Chuck Moran would like to see more of that evidence. He is of the mind that taking the leap to assume all members of the United Daughters of the Confederacy must have been advocates of the Lost Cause, segregation and blatant racism is too big of a jump to make safely.

“I want to see the facts. Show me where she contributed in any way to any of those things,” said Moran. “He basically blames her for being involved with the rewriting of the school textbooks, which did happen and the UDC was involved with it. Was my great-aunt part of that? I don’t know. Neither does he, he admits he doesn’t.”

Ever since Chuck Moran and his sister, Ginger, caught wind of the school board’s investigation into their family name, they began conducting their own investigation. Their great-grandfather, Isaac K. Moran, enlisted in the Confederate Army in 1864 to fight in Gen. Robert E. Lee’s Army of Northern Virginia.

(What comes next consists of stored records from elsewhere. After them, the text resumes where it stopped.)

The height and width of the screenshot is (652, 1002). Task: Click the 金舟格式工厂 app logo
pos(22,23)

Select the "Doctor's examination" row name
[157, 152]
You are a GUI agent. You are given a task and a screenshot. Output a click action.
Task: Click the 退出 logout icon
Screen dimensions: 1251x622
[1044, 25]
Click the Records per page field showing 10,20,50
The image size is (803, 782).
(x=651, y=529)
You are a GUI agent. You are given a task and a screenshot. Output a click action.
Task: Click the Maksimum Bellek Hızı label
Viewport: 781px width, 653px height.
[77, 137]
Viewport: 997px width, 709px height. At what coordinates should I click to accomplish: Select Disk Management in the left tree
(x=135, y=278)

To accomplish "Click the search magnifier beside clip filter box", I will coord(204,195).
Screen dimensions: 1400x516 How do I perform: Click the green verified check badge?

He lost his left leg after a battle wound and eventually worked as a bursar for UVa after the war.

Her father’s service made Sarepta Moran eligible to join the UDC, which she did in 1906, a move that her great-nephew interprets as an attempt to make her father happy or establish social connections. Moran said he reached out to the UDC to inquire about his great-aunt’s activities as a member of the group. No reference of Sarepta Moran surfaced in the national organization’s archives aside from her membership application.

“I couldn’t believe it,” said Moran, recalling his reaction to hearing the board’s decision. “I just couldn’t believe it, because that was not the woman that I knew. [By the time I heard] they were pretty much well decided that they were going to scrub her name off of Burnley-Moran Elementary for which she was named.”

Though she died from a heart attack when he was 12 years old, Moran recalled many fond memories of his great-aunt, whom he and his sisters considered more like a grandmother. Ever the teacher, she taught him how to whittle and bequeathed him a Boy Scout knife once he was able to carve an object without harming himself.

“I had a great fondness for her as a person and as a relative,” he said. “She was an educator’s educator. She was always playful, always imaginative.”

The question, for Varner, is less about whether such individuals were “good people” and more about whether their “actions represent the values of our current school system.” Their involvement with the UDC, to him, indicates no.

“People always want to leave room for alternative explanations as to why their ancestors did certain things instead of just accepting what the most common explanation is,” said Varner, who added it’s “a stretch” to refer to the UDC as simply a social club for women. “We can have nuanced and complicated views of our ancestors; we don’t have to only look at them in simplistic terms.”

More than four years into the process of assessing school names, the Charlottesville School Board this May laid out a procedure to review and come to a decision on the namesakes. That included an advisory committee formed of members of the school and greater community as well as a step to notify relatives of the namesakes, giving them 30 days to express their opinions.

Despite the creation of a more established, deliberate process, it will only be applied as the division moves forward to review Jackson-Via and Greenbrier elementary schools and Lugo-McGinness Academy. The procedure says that, for Burnley-Moran and Johnson, the committee will begin with selecting the new names.

It is the more thorough process and treatment Chuck Moran wished his great-aunt’s legacy had also received. He’s not opposed to changing school names — he has not argued against changing the names of schools named after actual Confederate military men or vocal supporters of segregation — as long as it’s a well-informed consensus from the entire community that examines the “entirety of somebody’s life.”

“That seems like a really fair process, because find me somebody out here that has no skeletons in their closet,” he said.

“It’s not too late to get it right and do it well,” Moran continued. “Come up with a process that can be shared with the rest of the country, because if it really did start here, then we have an obligation to get it right and to share that information of how the process can benefit other people who are considering this, but in a fair, factual, inclusive and transparent manner.”